Tout voyageur qui la traverse éprouve le besoin de s’y arrêter pour s’y reposer et pour laisser son âme se nourrir de paix et de tranquillité. Le lecteur de la Bible un peu averti sait que ses murailles dressées à la porte du désert s’opposèrent au passage de Josué et que celui-ci après avoir fait sept fois le tour de la ville fit tomber ses murailles en faisant sonner ses trompettes. Même si les archéologues contestent l’historicité de l’événement, la ville de Jéricho méritait sans doute que Jésus lui accorde plus d’attention.

Mais Jésus ne visite pas les lieux qu’il traverse en touriste.

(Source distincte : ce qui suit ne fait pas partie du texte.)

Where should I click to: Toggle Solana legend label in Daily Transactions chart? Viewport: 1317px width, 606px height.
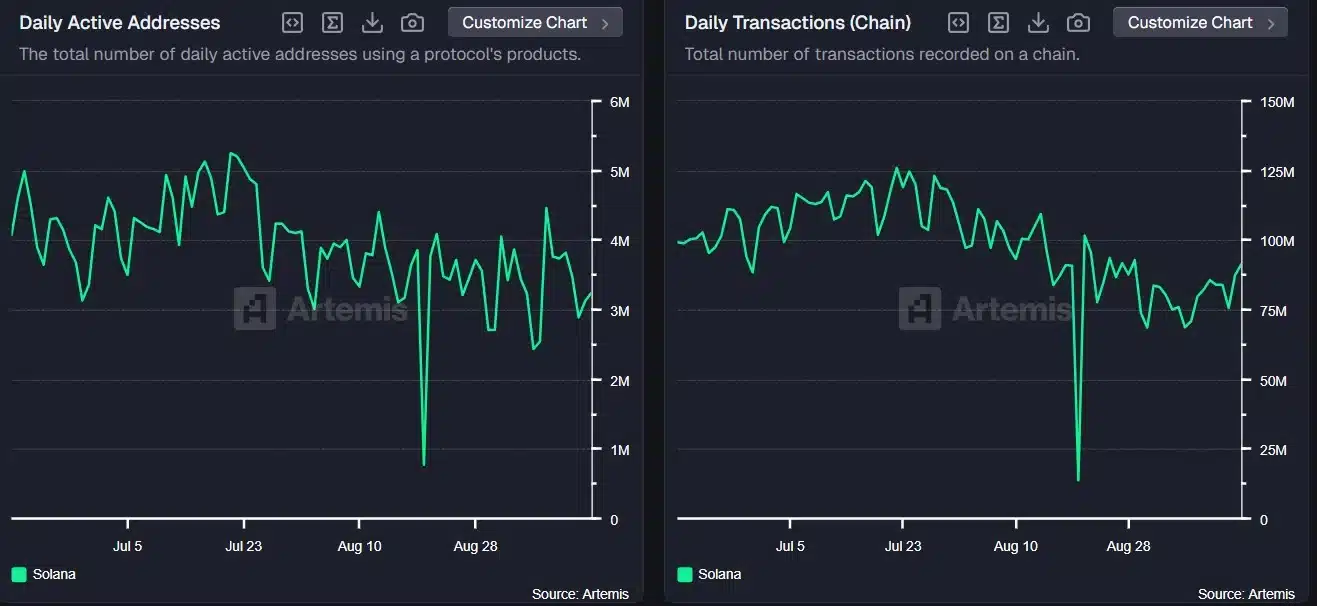click(720, 574)
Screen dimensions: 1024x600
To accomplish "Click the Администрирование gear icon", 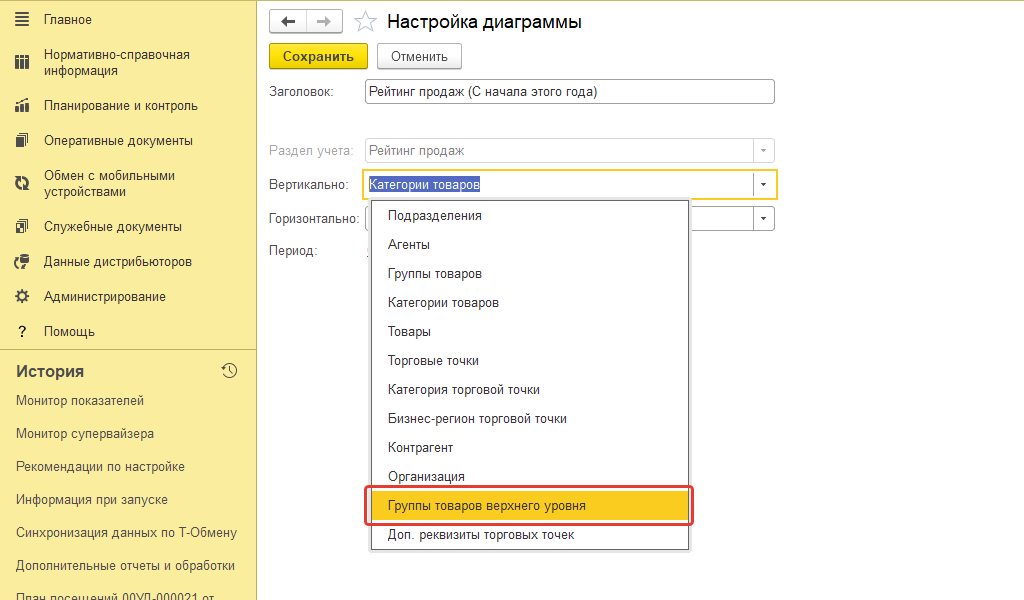I will pyautogui.click(x=22, y=297).
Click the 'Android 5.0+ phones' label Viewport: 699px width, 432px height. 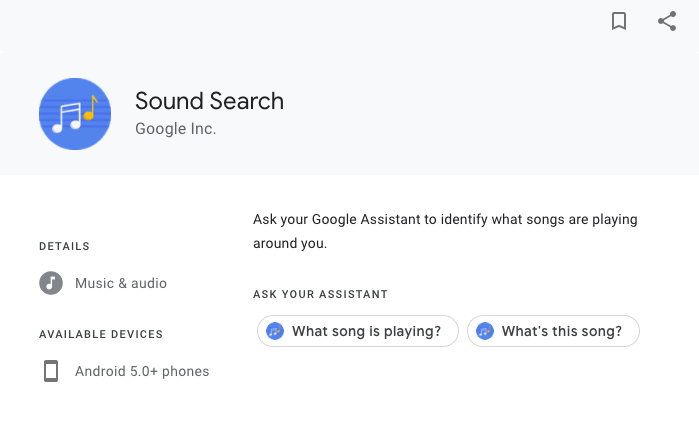coord(142,371)
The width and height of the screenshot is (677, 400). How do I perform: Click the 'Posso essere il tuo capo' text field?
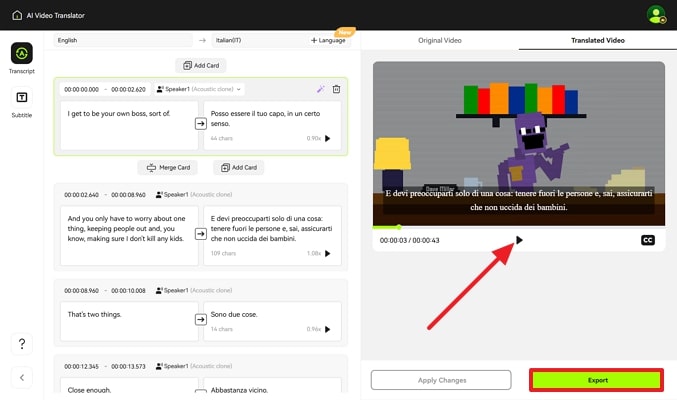click(272, 119)
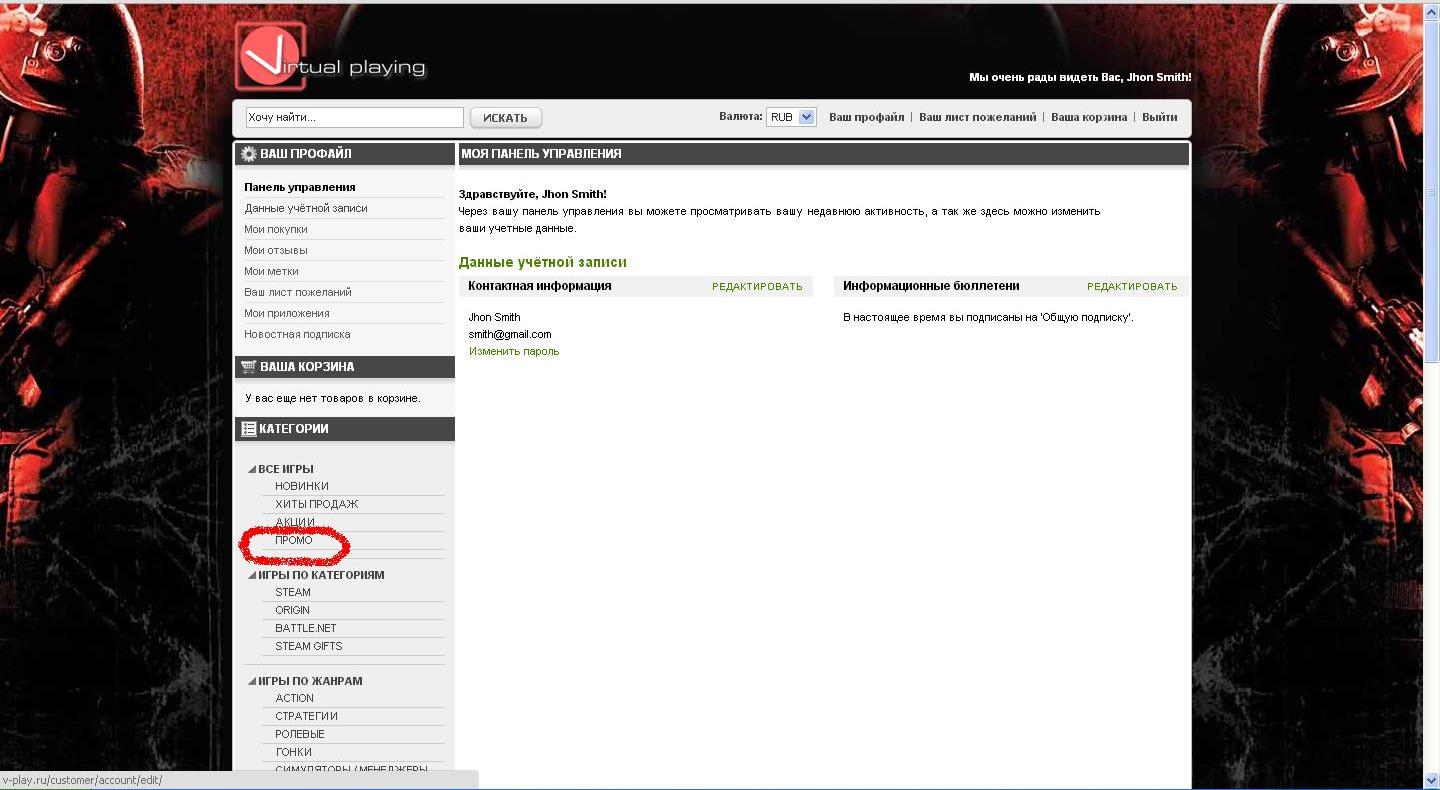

Il cherche à venir en aide à tous ceux qui demandent qu’on les aide à vivre Il montre par son attitude que Dieu est à la recherche de tous ceux qui ont besoin de lui. Il s’intéresse à tous ceux qui ont besoin d’un supplément de vie pour exister et c’est auprès de ceux là qu’il interrompt sa marche en avant.

Mais direz-vous : « N’y avait-il qu’un seul homme digne d’intérêt à Jéricho ? » Non bien sûr, nous savons par l’Evangile de Luc que Jésus y a aussi manifesté de l’intérêt pour Zachée, le percepteur, un homme petit de taille mais haut en couleurs, que Jésus a repéré et a cité en exemple. Il me semble qu’il devait y avoir aussi des centaines de gens tels que l’aveugle Barthimée ou Zachée le percepteur, susceptibles d’arrêter Jésus sur son chemin et de susciter son intérêt au nom de Dieu. Mais pour que nous en saisissions mieux la leçon, l’Evangéliste Marc s’est contenté de l’histoire d’un seul personnage : Barthimée. Pourtant, il y a un autre personnage sans doute, qu’il faudrait mentionner, mais celui-là c’est le lecteur lui-même, et il faut qu’il se reconnaisse.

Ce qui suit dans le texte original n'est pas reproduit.